▶ _EXERCISE DETAILS_
Where a record contains a picture, omit the picture and repeat the rest exactly.

▶ _DATASET RECORDS_
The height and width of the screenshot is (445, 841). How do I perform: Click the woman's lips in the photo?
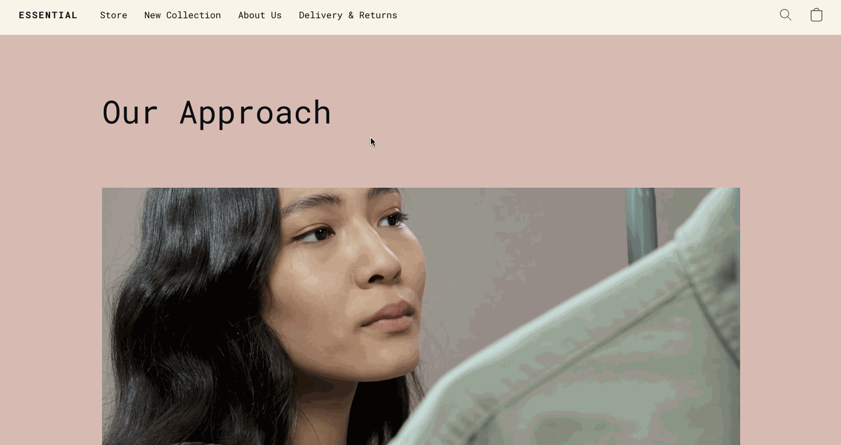point(389,315)
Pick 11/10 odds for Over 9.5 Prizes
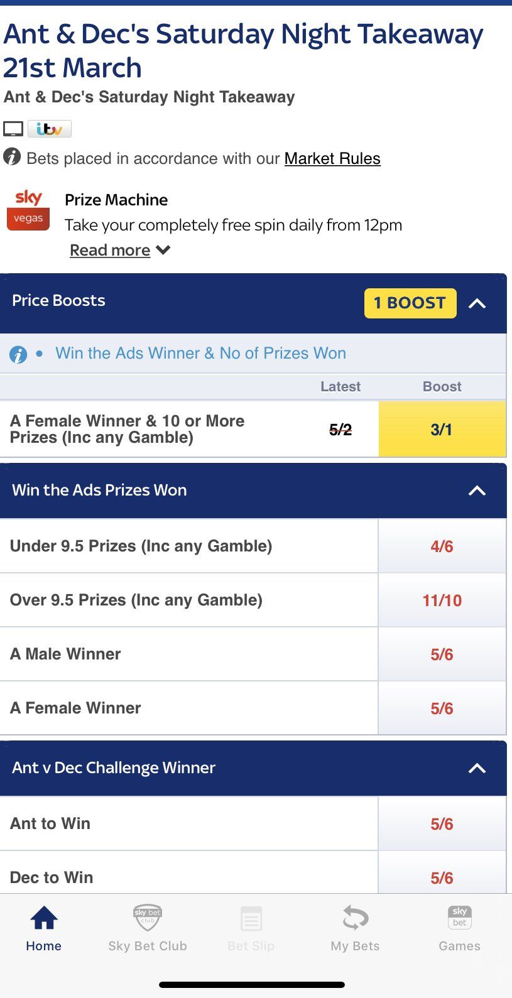Viewport: 512px width, 998px height. 442,600
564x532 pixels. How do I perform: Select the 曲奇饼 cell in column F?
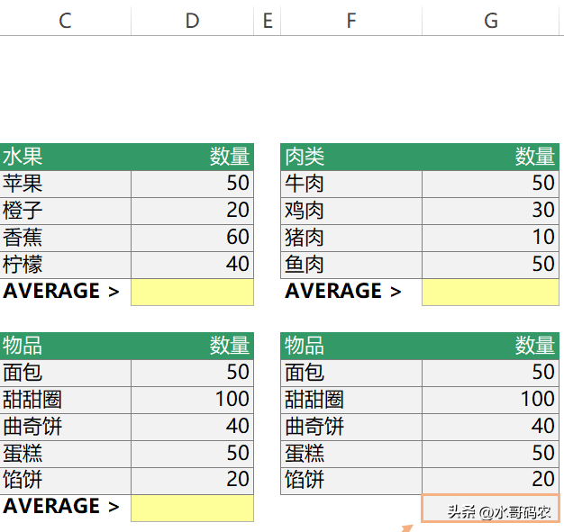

▶ _EXERCISE RESPONSE_
The height and width of the screenshot is (445, 841). How do I perform: Click the woman's lips in the photo?
point(389,315)
Pick 11/10 odds for Over 9.5 Prizes
Viewport: 512px width, 998px height. 442,600
564x532 pixels. How do I perform: Select the 曲奇饼 cell in column F?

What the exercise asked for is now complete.